_Goal_: From the chainsaw forum thread, output the passage between "Probably not the" and "as standard too.", inclusive, word for word.

_Passage provided_:

_ _ _ _ _

# Chainsaw Advice



## drillbit (8 May 2012)

Can anyone recommend a good electric chainsaw for cutting up large logs into blanks?

I don't want a petrol one - because of noise basically, so I am looking at something electric.

So far, the choice seems to be 


Black and Decker



Bosch



Makita



They all seem to have similar features, and all of them have at least one person saying they broke immediately, so it feels like the only potential differentiator is brand... 

Are any of these brands more reliable than others? Or does anyone have one of these models and can recommend / advise against?

Thanks


----------



## Tazmaniandevil (8 May 2012)

My chainsaw (a very old B&D) packed up, so as a stop gap I bought one of the "Florabest" electric ones from LiDL. Never misses a beat, so the stop gap has now become a permanent feature.
It's got a 42cm bar, 2200W motor with soft start and chain brake. Chain stops as soon as you release the trigger.

Probably not the best quality in the world, but TBH I've bought a few bits & bobs from LiDL and have had no complaints. 3 year warranty as standard too. 

The guide bar and chain are made by Oregon, which I am led to believe is quite a good brand. I find it much safer in use than my old B&D one, in as much as the chain brake works well, and the soft start prevents any sudden torque. 

Only cost £60 and came with a bottle of chain oil. Very similar to the 2000W Titan in Screwfix or Challenge in Argos

The electric ones still need ear protection if used for longer periods, and still require the use of safety gear. (At the very least use a mesh shield, gloves, steel toe boots, and safety trousers)


----------



## Blister (8 May 2012)

Toby

Why not a Petrol one ?

If used at the correct times of day no one can complain 

the difference between electric and petrol is like chalk and cheese 

I tried several 230v models and was never happy 

I now have a husqvarna chainsaw :mrgreen: 

Dont forget to factor in all the safety gear you need and maybe a chainsaw course , as you can damage yourself very easily with one of these :wink:


----------



## wincho84 (8 May 2012)

I've got the Bosch one. Does well for light work and prepping logs into turn-able blanks. For anything larger than 1 foot diameter, I get the petrol one out. I reckon that the Bosch would cope but with plenty of patience...


----------



## Silverbirch (8 May 2012)

I've recently bought a Makita (40 cm bar version) to replace my Ryobi, which fell to bits. It's well made and has ample power for my needs. I've just finished turning a batch of maple and ash up to 14/15 inches diameter into rough bowl blanks with it and it has coped admirably.

Ian


----------



## Finial (8 May 2012)

I'm very pleased with my Makita. I used to have a B&D and a Skilsaw. This one is so much better and I would happily buy again. A bit slow ripping down the grain, but quite usable.


----------



## dickm (8 May 2012)

_ _ _ _ _

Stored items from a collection
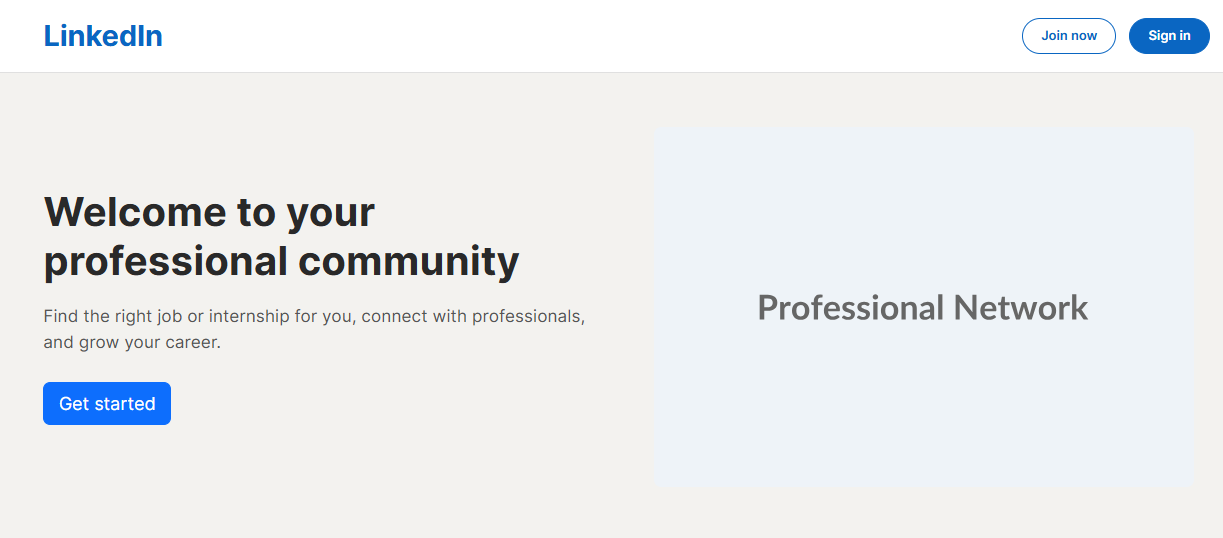This screenshot has width=1223, height=538.
Task: Click the word 'Network' in the image card
Action: [x=1020, y=307]
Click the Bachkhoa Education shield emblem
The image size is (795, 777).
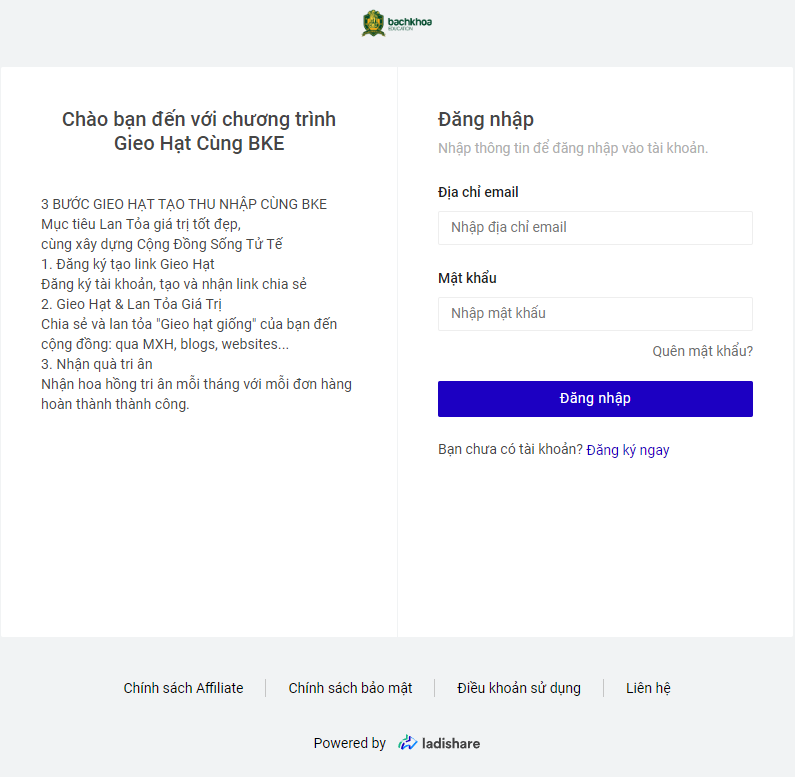(373, 23)
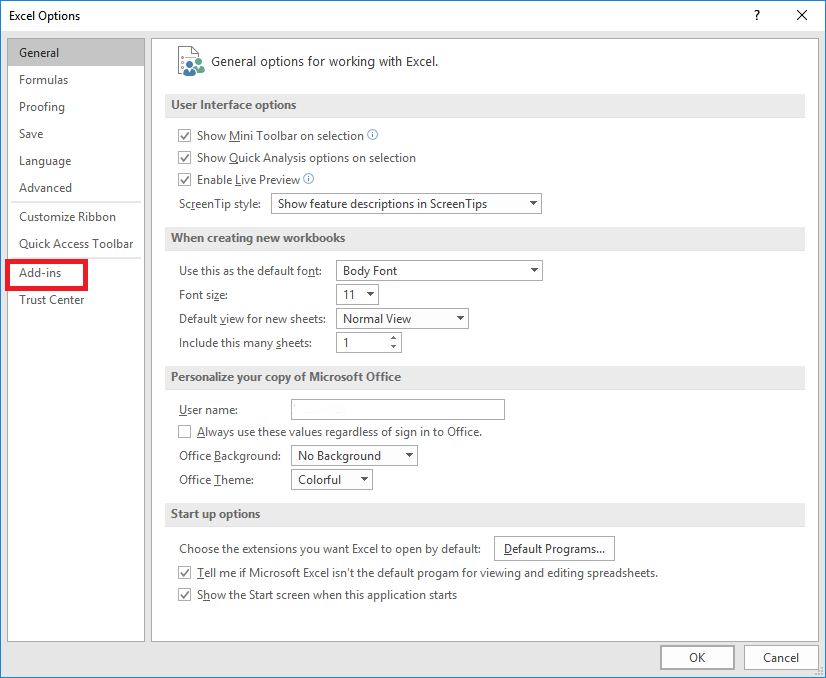Switch to the Formulas options section

coord(44,79)
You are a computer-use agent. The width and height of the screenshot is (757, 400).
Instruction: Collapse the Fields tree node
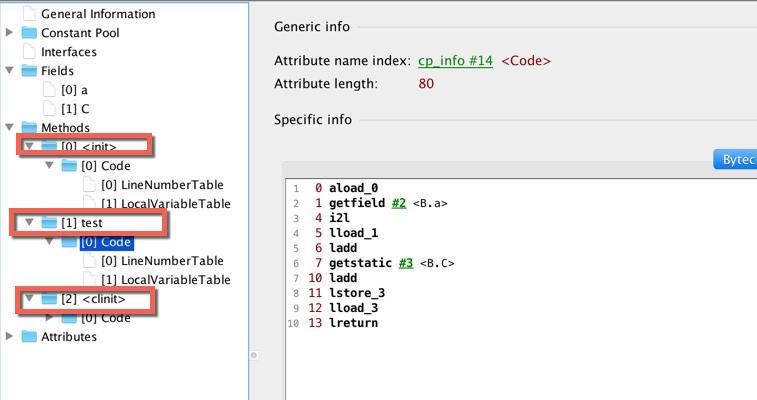10,71
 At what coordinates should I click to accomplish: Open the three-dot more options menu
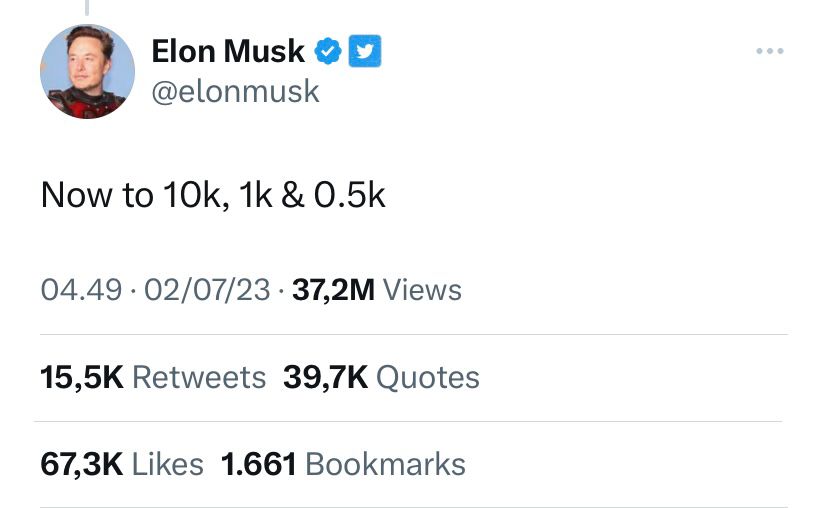[769, 51]
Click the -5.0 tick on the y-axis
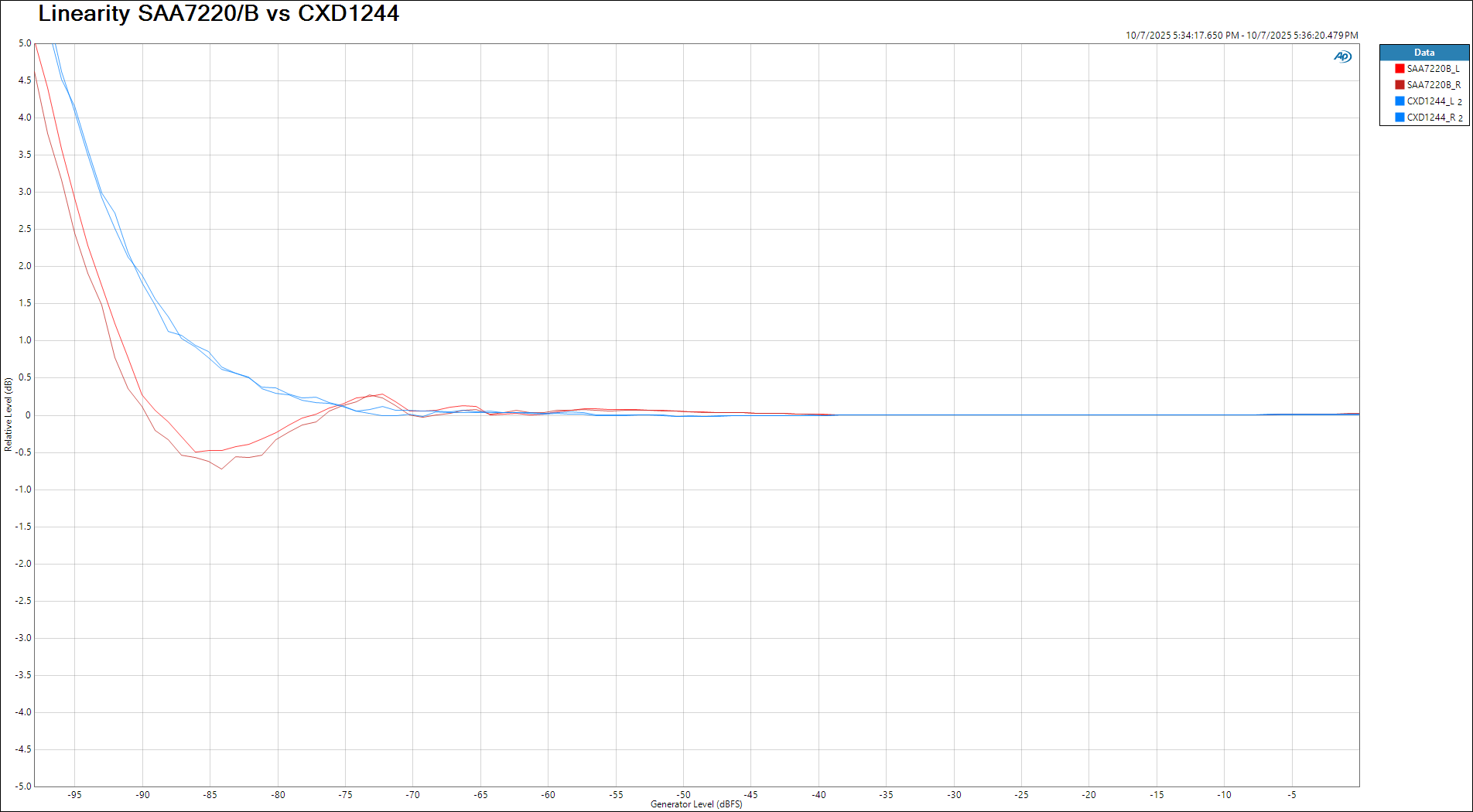This screenshot has width=1473, height=812. (24, 786)
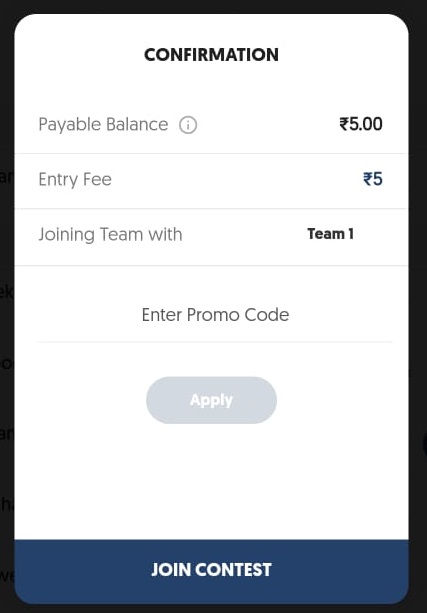This screenshot has width=427, height=613.
Task: Click the Payable Balance label
Action: point(103,125)
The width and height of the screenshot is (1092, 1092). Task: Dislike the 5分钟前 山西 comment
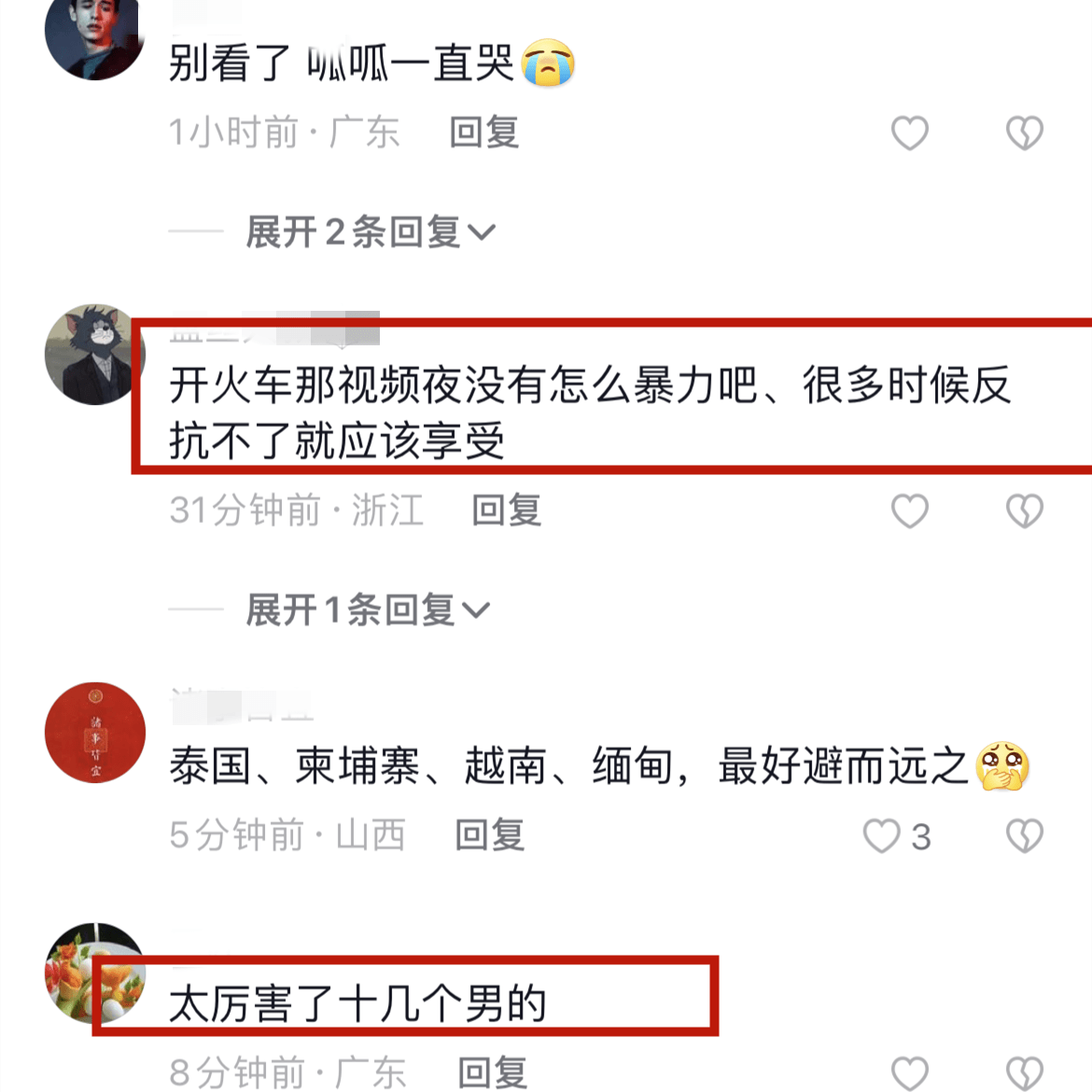[x=1025, y=835]
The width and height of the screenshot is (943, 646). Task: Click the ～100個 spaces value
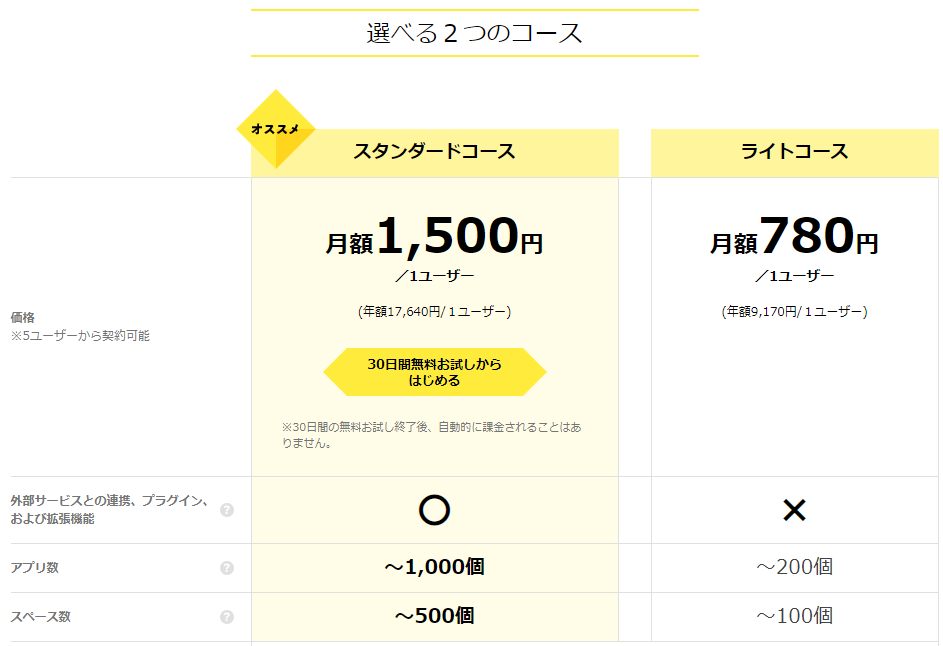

_ _ _ _ _

_Exercise result_:
Probably not the best quality in the world, but TBH I've bought a few bits & bobs from LiDL and have had no complaints. 3 year warranty as standard too.